Era un chico despabilado, sin duda, pensó Salcedo; y también pobre, con aquellos pantalones viejos a media pierna, la camisola blanca raída y las manos sucias. Flaco y espigado, no tenía en cambio cara de hambre. A buen seguro comía caliente. Salcedo lo comentó:

—Buen chaval.

—Y tanto —replicó don Aurelio.

—Y eso de apañar..., eso que le ha dicho. ¿Qué significa?
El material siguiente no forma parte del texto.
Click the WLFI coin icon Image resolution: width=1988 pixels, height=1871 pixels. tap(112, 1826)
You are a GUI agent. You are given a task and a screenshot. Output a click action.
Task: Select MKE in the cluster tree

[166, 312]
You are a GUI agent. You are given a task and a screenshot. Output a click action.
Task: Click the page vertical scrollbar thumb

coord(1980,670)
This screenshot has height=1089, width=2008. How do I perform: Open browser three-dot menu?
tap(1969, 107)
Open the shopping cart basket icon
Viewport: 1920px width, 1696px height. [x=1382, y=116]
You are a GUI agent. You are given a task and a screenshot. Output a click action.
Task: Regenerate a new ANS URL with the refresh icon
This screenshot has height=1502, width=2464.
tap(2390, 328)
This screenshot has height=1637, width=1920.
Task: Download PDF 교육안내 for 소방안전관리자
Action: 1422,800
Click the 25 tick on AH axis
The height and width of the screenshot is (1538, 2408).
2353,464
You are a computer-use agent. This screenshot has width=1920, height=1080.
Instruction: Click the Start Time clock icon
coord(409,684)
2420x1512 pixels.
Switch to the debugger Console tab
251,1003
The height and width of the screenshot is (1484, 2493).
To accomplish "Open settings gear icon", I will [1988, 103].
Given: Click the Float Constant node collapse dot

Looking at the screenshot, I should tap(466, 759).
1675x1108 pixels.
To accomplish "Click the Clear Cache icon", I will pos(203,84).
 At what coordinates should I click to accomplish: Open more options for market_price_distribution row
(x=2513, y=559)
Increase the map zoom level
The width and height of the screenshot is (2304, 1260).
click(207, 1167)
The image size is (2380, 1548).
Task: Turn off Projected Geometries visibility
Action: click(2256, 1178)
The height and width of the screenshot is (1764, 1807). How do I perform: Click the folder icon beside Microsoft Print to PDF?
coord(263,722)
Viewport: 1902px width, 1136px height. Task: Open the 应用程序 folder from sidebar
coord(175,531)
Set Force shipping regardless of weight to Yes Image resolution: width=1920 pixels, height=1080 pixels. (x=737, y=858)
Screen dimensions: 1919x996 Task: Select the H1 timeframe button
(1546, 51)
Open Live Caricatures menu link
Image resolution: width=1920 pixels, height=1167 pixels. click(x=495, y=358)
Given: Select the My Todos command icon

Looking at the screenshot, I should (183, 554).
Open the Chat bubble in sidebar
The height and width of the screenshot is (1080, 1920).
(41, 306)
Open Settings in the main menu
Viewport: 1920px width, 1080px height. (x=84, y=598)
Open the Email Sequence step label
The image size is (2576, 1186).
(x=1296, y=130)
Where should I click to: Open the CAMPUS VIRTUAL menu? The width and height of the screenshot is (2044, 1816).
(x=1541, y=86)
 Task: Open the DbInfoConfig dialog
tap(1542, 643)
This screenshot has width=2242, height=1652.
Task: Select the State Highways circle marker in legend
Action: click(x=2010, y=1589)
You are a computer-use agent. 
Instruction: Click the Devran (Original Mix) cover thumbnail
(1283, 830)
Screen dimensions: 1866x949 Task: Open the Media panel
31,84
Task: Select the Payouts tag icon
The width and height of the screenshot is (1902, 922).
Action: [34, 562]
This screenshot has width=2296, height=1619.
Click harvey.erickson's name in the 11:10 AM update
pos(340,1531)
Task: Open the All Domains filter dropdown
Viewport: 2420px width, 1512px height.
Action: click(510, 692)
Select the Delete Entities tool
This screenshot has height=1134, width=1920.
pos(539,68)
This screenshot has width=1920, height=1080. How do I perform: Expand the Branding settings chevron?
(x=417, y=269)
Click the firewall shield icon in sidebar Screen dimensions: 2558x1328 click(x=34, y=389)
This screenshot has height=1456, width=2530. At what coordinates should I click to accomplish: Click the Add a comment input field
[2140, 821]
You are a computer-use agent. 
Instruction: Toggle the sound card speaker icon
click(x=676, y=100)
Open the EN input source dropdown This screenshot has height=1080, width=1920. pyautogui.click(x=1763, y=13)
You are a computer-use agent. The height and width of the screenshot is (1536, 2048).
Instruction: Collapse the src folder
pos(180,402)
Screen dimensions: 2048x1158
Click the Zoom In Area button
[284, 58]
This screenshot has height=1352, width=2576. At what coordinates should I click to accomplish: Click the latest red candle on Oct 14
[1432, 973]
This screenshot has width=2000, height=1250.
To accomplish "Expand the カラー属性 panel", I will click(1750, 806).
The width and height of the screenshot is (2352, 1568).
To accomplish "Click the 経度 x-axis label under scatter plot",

—Cagajones... Es una expresión de lo más corriente por aquí... —aclaró el alcalde—. Los cagajones son los... ¿cómo se dice?, las cagadas de las bestias, los... excrementos. Para el abono del huerto, ya sabe. Aquí los recogen los críos, parece que les divierte la cosa. Apañar cagajones es eso, ir en busca y recogida de cagadas de cabra, de oveja, de vaca, de burro o de mula para el abono de la tierra. Pero también es una manera de mandar a alguien a hacer puñetas, seguro que eso lo entiende usted mejor, inspector.

—Mejor, sí.

—Pues eso.

***

Los cagajones, como los llamaba el alcalde, debían de ser en aquel pueblo un suculento e inagotable festín para las moscas, pensó Salcedo. Por eso había tantas y tan insistentes. Desde que había llegado no había pasado un instante en que no hubiera tenido que agitar las manos para espantarlas de la cara, el cuello o los brazos, y esa gimnasia con semejante calorina era un suplicio al que tendría que acostumbrarse porque nada hacía pensar que la plaga fuese a extinguirse de un día para otro. Salcedo odiaba los insectos, aunque la verdad era que, entre ellos, las moscas eran los únicos que no le provocaban pavor. Todos los demás le aterraban. Por eso, de repente, pensó que detrás de aquella oscuridad, entre las rendijas de las piedras, a la penumbra de los rincones y en las costuras de toda la casa habría un millón de bichos acechándole, dispuestos a quedarse a solas con él para picarle, morderle, atacarle y devorarle. De inmediato, sin saber por qué, empezó a picarle todo el cuerpo. Y para no demostrar el miedo que le atenazaba y disimular su cobardía ante un hombre como el alcalde, que por su aspecto parecía muy capaz de aplastar cucarachas con la palma de la mano y descabezar lagartos de un mordisco, se puso de pie y empezó a pasear por el patio, mirando al suelo de reojo para no pisar cualquier cosa que crujiera ni permitir que algún ser vivo con más de dos patas se le introdujera por las perneras del pantalón y escalase por sus pantorrillas hasta los muslos.